Fragmento facilitado:
En los años de la guerra, Kirk Douglas escribió cartas a Lauren Bacall. Ella adoraba recibirlas, pero comprendía que sus confidencias se debían más a la soledad que a un sentimiento amoroso. Luego, Kirk trabajó de camarero en Broadway y Betty arrastraba a su madre hasta allí para beber una copa entre las dos y mirar al camarero. Pero en 1943 todo quedó aclarado. Su amiga de las Bermudas, Diana Dill, se había casado con el hijo del trapero, y pronto se convertiría en la madre de Michael Douglas, cincuenta y cinco años antes de que el pequeño Michael decidiera tirarle los tejos a la novia del Zorro.

Bacall y Douglas en una escena de 'El trompetista' (1950)

Betty Bacall fue contratada por Howard Hawks y deslumbró al personal en Tener y no tener y El sueño eterno. Fue a Bogart y se lo quedó. Kirk Douglas triunfó primero en el teatro y entró en Hollywood de la mano de Barbara Stanwyck en El extraño amor de Martha Ivers. Escaló peldaños paso a paso hasta que llegaron Carta a tres esposas, El ídolo de barro y El trompetista. En esta estupenda película de Michael Curtiz, daba vida al trompetista Rick Martin, un personaje real basado en la vida de Bix Beiderbecker, cuya carrera quedaría truncada por culpa del alcohol. En el filme había dos chicas. Una era Doris Day, la buena, estrella de musicales en la Warner, que se defendía correctamente en un papel dramático. La otra, la mala, se llamaba Amy North en la ficción y era una estudiante de psiquiatría de la que el trompetista caía rendidamente enamorado. Ella se casaba con él, pero luego destruía su magnífica colección de discos de jazz y lo dejaba tirado, precipitando su caída en el alcoholismo.

Datos en estudio:

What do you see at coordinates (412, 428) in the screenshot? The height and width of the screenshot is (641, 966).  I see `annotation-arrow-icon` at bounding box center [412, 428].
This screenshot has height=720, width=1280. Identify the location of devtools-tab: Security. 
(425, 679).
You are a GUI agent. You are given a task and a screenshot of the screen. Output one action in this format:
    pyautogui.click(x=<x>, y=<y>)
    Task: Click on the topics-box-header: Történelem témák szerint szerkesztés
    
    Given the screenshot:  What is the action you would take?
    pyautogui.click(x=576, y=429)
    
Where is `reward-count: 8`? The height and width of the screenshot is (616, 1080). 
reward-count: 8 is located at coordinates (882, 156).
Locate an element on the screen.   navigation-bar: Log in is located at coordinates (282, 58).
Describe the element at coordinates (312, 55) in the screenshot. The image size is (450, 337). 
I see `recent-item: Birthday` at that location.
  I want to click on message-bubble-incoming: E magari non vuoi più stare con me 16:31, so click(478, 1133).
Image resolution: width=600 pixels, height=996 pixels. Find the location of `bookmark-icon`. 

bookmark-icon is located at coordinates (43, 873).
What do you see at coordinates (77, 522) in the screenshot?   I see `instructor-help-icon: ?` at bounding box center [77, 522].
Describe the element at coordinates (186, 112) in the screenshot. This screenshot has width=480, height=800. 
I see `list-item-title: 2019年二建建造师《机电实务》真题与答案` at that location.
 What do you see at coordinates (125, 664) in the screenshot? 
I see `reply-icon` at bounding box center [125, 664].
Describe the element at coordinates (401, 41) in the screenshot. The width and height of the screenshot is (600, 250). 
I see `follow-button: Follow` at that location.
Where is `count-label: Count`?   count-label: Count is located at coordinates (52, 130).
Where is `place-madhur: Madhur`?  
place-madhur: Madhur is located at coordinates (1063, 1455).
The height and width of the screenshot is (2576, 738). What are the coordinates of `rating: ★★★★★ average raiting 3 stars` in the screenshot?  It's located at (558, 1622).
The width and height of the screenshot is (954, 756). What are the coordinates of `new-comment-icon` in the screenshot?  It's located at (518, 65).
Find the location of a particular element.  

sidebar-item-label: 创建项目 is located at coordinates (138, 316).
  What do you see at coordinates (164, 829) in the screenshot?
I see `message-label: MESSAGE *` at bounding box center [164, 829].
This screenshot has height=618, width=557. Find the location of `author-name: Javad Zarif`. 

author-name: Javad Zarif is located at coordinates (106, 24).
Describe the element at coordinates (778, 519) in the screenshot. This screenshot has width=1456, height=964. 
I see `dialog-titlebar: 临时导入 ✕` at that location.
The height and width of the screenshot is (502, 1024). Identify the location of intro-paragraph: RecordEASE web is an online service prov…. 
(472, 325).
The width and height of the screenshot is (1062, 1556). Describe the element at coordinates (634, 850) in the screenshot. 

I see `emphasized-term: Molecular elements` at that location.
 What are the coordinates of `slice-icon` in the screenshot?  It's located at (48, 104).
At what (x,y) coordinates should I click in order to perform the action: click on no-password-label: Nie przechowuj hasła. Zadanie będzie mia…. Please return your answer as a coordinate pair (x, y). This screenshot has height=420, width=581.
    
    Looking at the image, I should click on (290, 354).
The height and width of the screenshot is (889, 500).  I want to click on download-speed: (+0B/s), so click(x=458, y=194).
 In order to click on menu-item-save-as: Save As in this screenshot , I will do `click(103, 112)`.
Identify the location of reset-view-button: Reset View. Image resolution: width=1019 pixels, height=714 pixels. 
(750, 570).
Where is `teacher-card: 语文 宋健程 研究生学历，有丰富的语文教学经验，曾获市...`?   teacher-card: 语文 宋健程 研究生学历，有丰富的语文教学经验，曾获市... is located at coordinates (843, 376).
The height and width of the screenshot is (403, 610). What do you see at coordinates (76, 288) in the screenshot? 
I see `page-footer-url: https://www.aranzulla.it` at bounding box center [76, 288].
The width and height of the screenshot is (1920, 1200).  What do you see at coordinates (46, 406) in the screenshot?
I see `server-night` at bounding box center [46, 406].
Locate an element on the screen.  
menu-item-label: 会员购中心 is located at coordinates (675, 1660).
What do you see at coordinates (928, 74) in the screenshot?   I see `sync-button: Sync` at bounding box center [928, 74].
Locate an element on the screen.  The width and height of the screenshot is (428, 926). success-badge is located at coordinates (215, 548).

Preguntas:
A. Enumera, sin repetir ninguno, todos los títulos de películas que aparecen en el fragmento sobre Lauren Bacall y Kirk Douglas.
B. Escribe una continuación del fragmento sobre Lauren Bacall y Kirk Douglas a partir de su última oración.
Las filas no son necesarias para este ejercicio.

Respuestas del ejercicio:
A.
- El trompetista
- Tener y no tener
- El sueño eterno
- El extraño amor de Martha Ivers
- Carta a tres esposas
- El ídolo de barro

B.
Para este papel llamaron a Lauren Bacall, cuyas relaciones con la Warner en esa época eran peor que malas. El reencuentro de Kirk Douglas y Lauren Bacall fue memorable, aunque la película no tuvo el éxito que merecía. Betty contó que se entendieron muy bien en el plató, hablaron del pasado y flirtearon un poco sin llegar a mayores. Ahora Kirk Douglas y Lauren Bacall, muy mayores, después de cincuenta años, con largas y magníficas carreras a sus espaldas, vuelven en Diamonds. Que sea lo que Dios quiera. Vi a Lauren Bacall espléndida y divertida en el Hotel María Cristina de San Sebastián hace unos años. La ví en la tele, notablemente cabreada, la noche que le robó el Óscar Kim Basinger. La he vuelto a ver hace unos días en la muy interesante versión de Otra vuelta de tuerca de Henry James, que acaba de dirigir el debutante español Toni Aloy.

Su trabajo es excelente, su voz aguardentosa y tabaquera, profunda y radical, sigue siendo un prodigio. El protagonista de Un extraño en mi vida y Dos semanas en otra ciudad es uno de los mejores actores de la historia del cine. Ella es un mito viviente. Si la película no les gusta, siempre queda la posibilidad de mirar hacia atrás.